Syndromal definitions and epidemiology of MUS
Insights and recognition of the prevalence, impact and the relativity of
the definitions used in current literature is an important prerequisite
for health care providers in their management of MUS. Indeed, the
prevalence of MUS is highly dependent on the case definitions used. All
definitions are syndromal and have the character of a checklist
approach. This is illustrated by the classification of a multi-setting
population of patients with MUS into either DSM IV somatization
(undifferentiated somatoform and pain) disorder versus DSM V somatic
symptom disorder (SDD) [6]. In a questionnaire study involving
baseline data of 325 MUS patients in 1st,
2nd and 3rd lines of health care,
DSM V SSD criteria proved more restrictive, as only 45.5 % fulfilled
these criteria while 92.9 % of participants were included using the DSM
IV criteria. DSM V SSD and the presence of psychologic criteria selected
for more symptom severity and physical dysfunction in MUS. With
chronification the semantic discussion remains, as exemplified in the
review of De Gucht et al. 2002, proposing a distinction into presenting
somatization secondary to psychological distress versus a primary
phenomenon characterized by the presence of MUS (functional
somatization). More recently, literature has moved away from this
labeling approach and focused on functional limitations and possibly on
different phenotypes that may be relevant for differential effects of
illness on disability. Furthermore there is considerable overlap between
the definitions of the different functional somatic syndromes [23,
24].
Whatever the limitations and the semantics of syndromal definitions,
patients frequently present in primary care with multiple somatic
complaints, that can be associated with significant distress and
functional impairment. These can become chronic in 20 to 25 % of cases,
associated with high use of medical services and increased risk of
iatrogenic complications [9]. In a point prevalence primary care
study, GP’s assessed presenting complaints as unexplained in 13 % of
consecutive at random consultations [35]. In a large scale
questionnaire survey of morbidity in 400.000 patients aged 18 years and
older and visiting their GP at least once a year in 104 general
practices in the Netherlands, 25-50 % of all reasons for a GP visit
concerned medically unexplained symptoms, 20 % of GP-patient contacts
physical symptoms without a pathological explanation.

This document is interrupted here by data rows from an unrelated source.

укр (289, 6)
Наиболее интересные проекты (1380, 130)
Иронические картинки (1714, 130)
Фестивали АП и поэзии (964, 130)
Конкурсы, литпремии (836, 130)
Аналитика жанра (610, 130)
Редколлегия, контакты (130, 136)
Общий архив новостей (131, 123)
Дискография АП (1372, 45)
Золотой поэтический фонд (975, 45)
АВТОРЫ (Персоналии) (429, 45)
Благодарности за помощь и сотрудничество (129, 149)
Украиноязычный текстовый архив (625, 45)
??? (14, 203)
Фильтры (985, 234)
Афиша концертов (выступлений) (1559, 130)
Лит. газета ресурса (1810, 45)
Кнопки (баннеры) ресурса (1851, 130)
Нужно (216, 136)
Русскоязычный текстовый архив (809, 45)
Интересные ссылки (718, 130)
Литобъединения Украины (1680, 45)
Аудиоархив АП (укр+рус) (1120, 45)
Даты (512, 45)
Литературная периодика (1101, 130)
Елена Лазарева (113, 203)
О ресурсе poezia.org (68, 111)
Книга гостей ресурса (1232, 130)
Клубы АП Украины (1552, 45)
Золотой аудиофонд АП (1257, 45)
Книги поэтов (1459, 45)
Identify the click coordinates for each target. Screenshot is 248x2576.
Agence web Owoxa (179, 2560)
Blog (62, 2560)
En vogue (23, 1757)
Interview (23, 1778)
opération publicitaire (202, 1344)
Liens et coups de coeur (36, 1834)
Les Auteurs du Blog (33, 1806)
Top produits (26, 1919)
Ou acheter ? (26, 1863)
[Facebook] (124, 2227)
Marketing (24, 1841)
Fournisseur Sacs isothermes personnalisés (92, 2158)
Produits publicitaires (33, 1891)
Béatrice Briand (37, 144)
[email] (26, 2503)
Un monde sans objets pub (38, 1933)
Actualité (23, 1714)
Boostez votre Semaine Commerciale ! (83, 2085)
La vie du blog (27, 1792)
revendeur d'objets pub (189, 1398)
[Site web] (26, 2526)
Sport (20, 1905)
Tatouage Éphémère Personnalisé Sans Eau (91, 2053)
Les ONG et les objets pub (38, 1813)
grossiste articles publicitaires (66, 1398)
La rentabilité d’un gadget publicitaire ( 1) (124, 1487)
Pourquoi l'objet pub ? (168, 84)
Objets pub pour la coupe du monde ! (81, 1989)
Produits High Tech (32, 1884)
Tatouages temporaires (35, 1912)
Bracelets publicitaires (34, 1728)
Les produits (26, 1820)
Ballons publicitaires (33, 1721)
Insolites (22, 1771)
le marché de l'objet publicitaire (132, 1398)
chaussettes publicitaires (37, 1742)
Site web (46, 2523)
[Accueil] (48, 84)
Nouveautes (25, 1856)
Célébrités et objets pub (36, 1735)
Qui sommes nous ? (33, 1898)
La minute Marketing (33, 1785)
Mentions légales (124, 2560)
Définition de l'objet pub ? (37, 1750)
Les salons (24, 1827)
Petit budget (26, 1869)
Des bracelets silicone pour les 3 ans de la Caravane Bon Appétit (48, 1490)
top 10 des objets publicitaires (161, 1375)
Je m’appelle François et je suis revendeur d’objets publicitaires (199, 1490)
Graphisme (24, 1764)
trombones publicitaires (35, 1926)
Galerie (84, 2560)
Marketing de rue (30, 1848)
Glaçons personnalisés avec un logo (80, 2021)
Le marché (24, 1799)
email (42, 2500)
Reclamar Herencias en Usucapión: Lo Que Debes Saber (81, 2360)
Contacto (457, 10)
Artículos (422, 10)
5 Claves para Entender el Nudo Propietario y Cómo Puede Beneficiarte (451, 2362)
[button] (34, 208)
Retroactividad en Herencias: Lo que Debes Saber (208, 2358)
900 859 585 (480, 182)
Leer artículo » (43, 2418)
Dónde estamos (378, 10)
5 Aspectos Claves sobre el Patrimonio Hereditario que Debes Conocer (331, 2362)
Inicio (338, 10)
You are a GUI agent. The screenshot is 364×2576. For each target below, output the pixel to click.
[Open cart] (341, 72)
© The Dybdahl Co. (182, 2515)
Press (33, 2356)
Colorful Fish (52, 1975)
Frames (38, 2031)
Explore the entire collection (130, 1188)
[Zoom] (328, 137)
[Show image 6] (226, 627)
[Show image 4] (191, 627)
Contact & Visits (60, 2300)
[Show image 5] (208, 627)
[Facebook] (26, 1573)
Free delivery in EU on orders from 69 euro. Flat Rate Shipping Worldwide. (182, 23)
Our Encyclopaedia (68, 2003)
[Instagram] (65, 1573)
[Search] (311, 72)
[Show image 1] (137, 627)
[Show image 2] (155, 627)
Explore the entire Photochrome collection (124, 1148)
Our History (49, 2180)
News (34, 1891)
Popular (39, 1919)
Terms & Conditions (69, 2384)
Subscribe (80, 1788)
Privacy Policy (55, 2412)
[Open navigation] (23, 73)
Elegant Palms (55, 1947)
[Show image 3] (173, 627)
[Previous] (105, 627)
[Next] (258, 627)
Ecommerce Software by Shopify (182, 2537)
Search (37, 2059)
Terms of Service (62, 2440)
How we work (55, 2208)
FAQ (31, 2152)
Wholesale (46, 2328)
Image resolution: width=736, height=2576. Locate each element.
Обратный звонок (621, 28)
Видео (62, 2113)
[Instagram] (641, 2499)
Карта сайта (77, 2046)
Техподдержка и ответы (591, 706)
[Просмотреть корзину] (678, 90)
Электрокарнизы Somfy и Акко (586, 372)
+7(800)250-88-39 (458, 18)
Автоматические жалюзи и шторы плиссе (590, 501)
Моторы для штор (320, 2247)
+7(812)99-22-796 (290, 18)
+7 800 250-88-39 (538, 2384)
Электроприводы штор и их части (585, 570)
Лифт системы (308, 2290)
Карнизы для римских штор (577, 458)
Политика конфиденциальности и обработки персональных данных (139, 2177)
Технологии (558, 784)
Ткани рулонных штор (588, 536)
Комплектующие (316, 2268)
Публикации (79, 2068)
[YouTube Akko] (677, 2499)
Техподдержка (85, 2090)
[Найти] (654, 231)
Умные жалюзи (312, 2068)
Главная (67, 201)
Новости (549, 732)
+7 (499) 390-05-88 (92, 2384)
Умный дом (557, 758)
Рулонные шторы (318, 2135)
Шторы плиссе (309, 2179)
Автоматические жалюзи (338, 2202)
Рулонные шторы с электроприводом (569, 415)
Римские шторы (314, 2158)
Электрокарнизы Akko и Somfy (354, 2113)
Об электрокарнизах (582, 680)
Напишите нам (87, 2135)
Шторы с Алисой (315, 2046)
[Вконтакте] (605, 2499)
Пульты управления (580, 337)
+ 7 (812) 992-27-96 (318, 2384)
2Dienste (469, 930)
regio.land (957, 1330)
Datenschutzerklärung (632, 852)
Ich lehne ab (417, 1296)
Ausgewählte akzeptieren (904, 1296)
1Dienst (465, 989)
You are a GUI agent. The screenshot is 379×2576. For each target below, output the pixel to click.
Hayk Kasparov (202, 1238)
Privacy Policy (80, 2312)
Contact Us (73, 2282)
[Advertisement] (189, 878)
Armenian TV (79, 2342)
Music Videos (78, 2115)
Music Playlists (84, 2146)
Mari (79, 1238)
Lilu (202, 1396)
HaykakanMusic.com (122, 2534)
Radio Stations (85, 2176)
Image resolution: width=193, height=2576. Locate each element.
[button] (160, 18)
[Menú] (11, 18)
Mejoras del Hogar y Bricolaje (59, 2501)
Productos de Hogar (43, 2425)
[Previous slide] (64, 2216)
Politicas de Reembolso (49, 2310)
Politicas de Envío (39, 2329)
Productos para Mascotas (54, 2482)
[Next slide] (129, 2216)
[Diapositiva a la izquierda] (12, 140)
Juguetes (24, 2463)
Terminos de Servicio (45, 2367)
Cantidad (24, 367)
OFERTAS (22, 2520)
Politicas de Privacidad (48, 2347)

However, the
frequent presentation of such symptoms within the same individual is
significantly rarer: only 2.45 % presented at least 4 times in a single
year period with symptoms considered medically unexplained and lacking a
medical diagnosis. Socio-demographically these patients were
significantly older, more often female, less educated, more frequently
unemployed and more frequently of a non-Western origin than “average”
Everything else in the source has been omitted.